Mind Games: The gap between therapists and researchers

Researching rebirthing in the context of the Mankind Project, I ran into an article by social psychologist, Carol Tavris titled, Mind Games: Psychological warfare betwen therapists and scientists. Tavris mentions rebirthing as a process for which there is no evidence, but her reasoning could be applied to other approaches as well (e.g., holding therapy, bioenergetics, etc.).

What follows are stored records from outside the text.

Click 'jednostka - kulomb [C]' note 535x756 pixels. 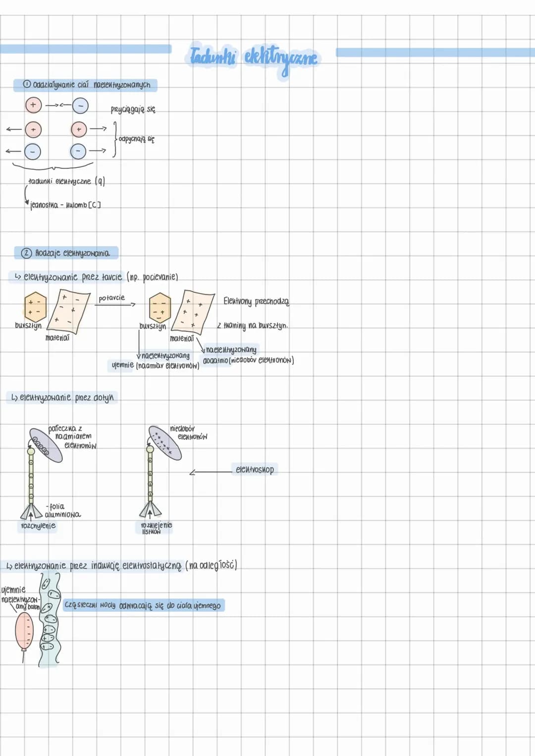(65, 205)

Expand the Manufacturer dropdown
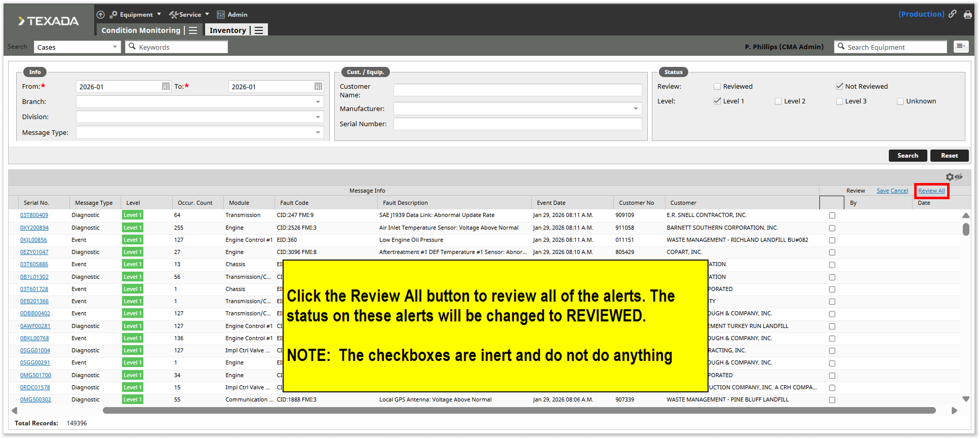point(636,109)
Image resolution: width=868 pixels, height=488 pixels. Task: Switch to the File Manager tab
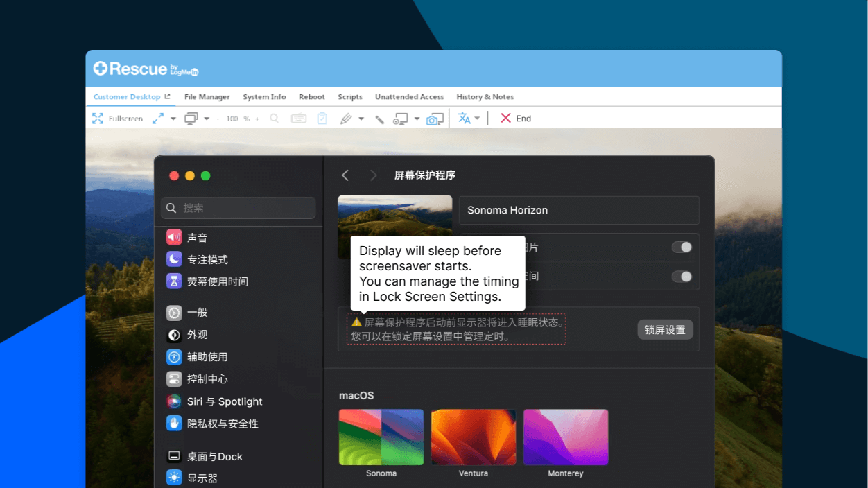[207, 97]
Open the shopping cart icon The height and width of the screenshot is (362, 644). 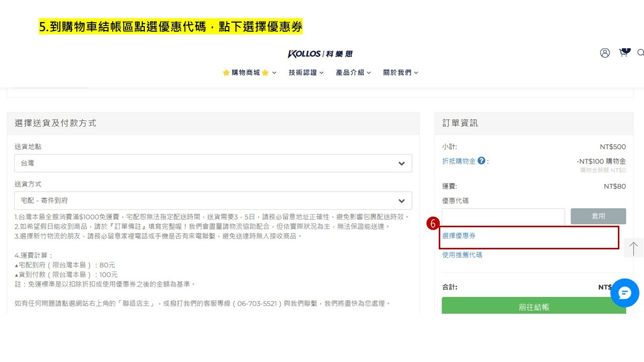pos(623,53)
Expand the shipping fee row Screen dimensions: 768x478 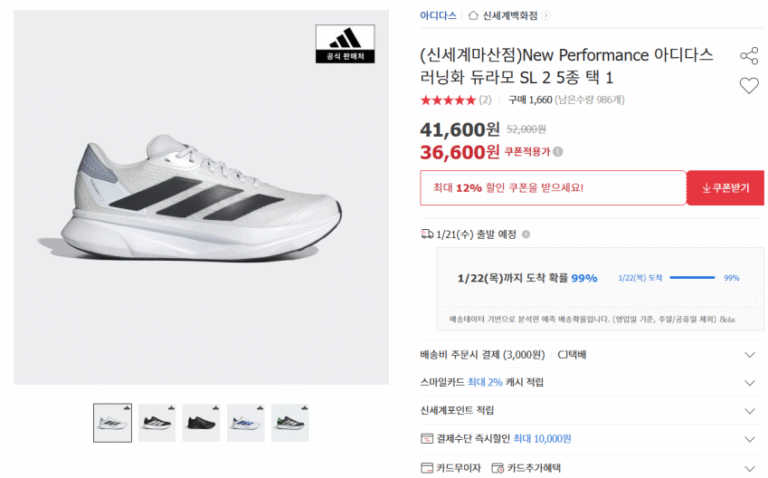tap(750, 354)

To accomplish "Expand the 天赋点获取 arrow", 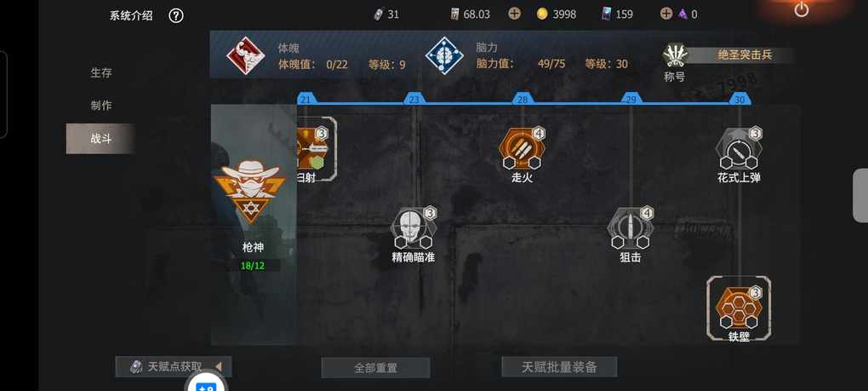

Here a couple of excerpts:

Our society runs on the advice of mental-health professionals, who are often called upon in legal settings to determine whether a child has been molested, a prisoner up for parole is still dangerous, a defendant is lying or insane, a mother is fit to have custody of her children, and on and on. Yet while the public assumes, vaguely, that therapists must be “scientists” of some sort, many of the widely accepted claims promulgated by therapists are based on subjective clinical opinions and have been resoundingly disproved by empirical research conducted by psychological scientists. Here are a few examples that have been shown to be false:

• Low self-esteem causes aggressiveness, drug use, prejudice, and low achievement.

• Abused children almost inevitably become abusive parents, causing a “cycle of abuse.”

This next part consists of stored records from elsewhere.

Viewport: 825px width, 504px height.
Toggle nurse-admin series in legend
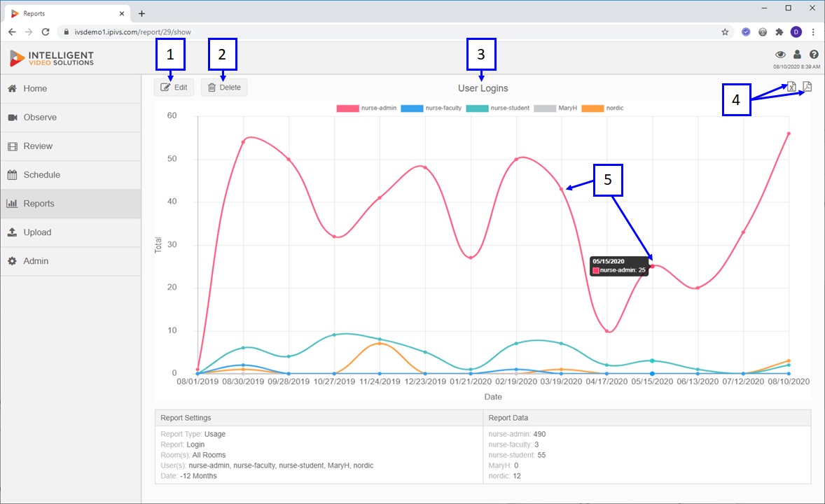(366, 108)
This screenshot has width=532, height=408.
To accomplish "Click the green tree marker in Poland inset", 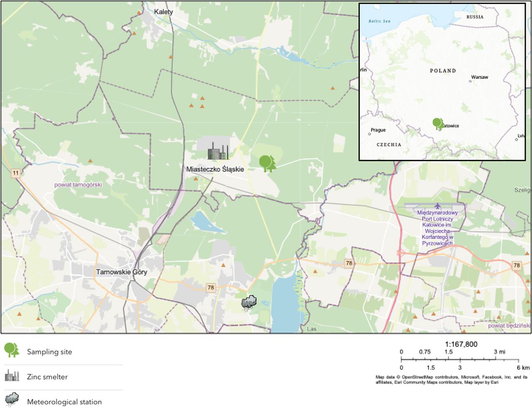I will (x=437, y=123).
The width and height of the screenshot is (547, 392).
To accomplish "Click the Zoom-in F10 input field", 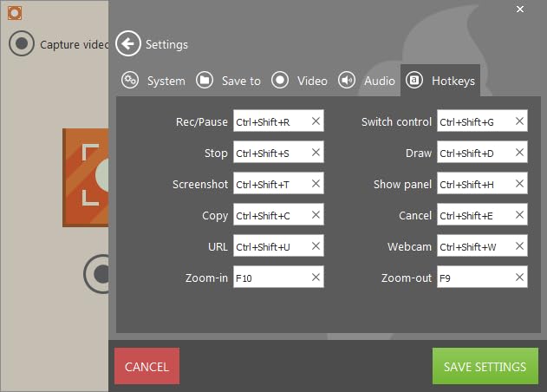I will click(x=278, y=277).
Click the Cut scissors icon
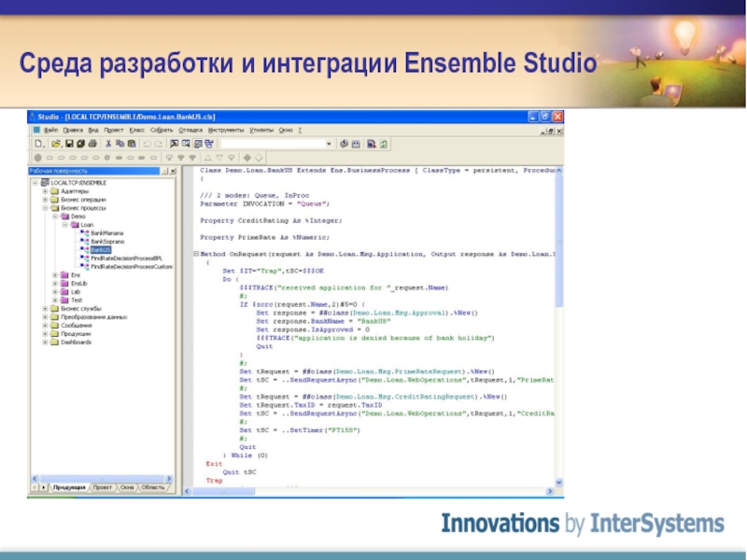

• Therapy is beneficial for most survivors of disasters, especially if intervention is rapid.

• Memory works like a tape recorder, clicking on at the moment of birth; memories can be accurately retrieved through hypnosis, dream analysis, or other therapeutic methods.

• Traumatic experiences, particularly of a sexual nature, are typically “repressed” from memory, or split off from consciousness through “dissociation.”

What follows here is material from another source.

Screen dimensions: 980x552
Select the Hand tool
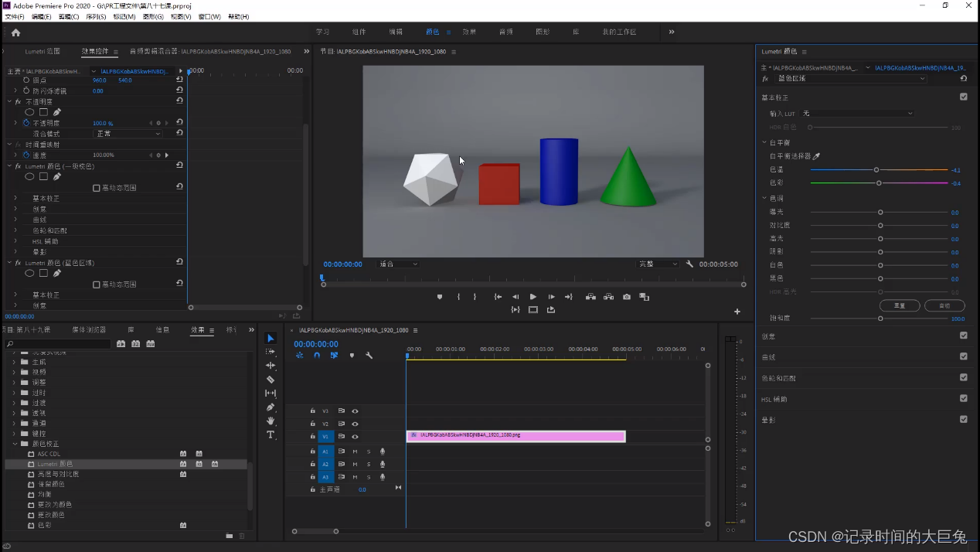point(271,421)
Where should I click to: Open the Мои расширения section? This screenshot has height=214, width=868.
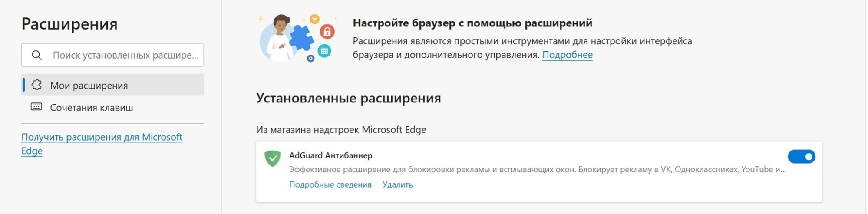[x=89, y=86]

• The way that parents treat a child in the first five years (three years) (one year) (five minutes) of life is crucial to the child’s later intellectual and emotional success.

Indeed, the split between the research and practice wings of psychology has grown so wide that many psychologists now speak glumly of the “scientist-practitioner gap,” although that is like saying there is an “Arab-Israeli gap” in the Middle East. It is a war, involving deeply held beliefs, political passions, views of human nature and the nature of knowledge, and — as all wars ultimately do — money and livelihoods. The war spilled out of academic labs and therapists’ offices and into the public arena in the 1980s and ’90s, when three epidemics of hysteria caught fire across the country: the rise of claims of “repressed memories” of childhood sexual abuse; the growing number of cases of “multiple-personality disorder” (MPD), from a handful before 1980 to tens of thousands by 1995; and the proliferation of day-care sex-abuse scandals, which put hundreds of nursery-school teachers in prison on the “testimony” of 3 and 4-year-old children.

She continues…

But psychotherapeutic nonsense is a Hydra: Slay one set of mistaken ideas, and others take their place. Recovered-memory therapy may be on the wane, but “rebirthing” techniques and forms of “restraint therapy” — physically abusive practices that supposedly help adopted or troubled children form attachments to their parents — are on the rise. In Colorado, 10-year-old Candace Newmaker was smothered to death during rebirthing, a procedure in which she was expected to fight her way through a “birth canal” of suffocating blankets and pillows. The two therapists convicted in Candace’s death are now serving time in prison, but efforts in Colorado to prohibit all forms of “restraint therapy” were defeated by protests from “attachment therapists” in the state and throughout the country. After Candace’s death, one member of the Colorado Mental Health Grievance Board noted with dismay that her hairdresser’s training took 1,500 hours, whereas anyone could take a two-week course and become “certified” in rebirthing. Yet the basic premise — that children can recover from trauma, insecure attachment, or other psychological problems by “reliving” their births or being subjected to punitive and coercive restraints — has no scientific validity whatsoever. 

In the rest of the article, Tavris calls practitioners to base our interventions on research and to take a skeptical stance toward our work in order to avoid confirmation bias.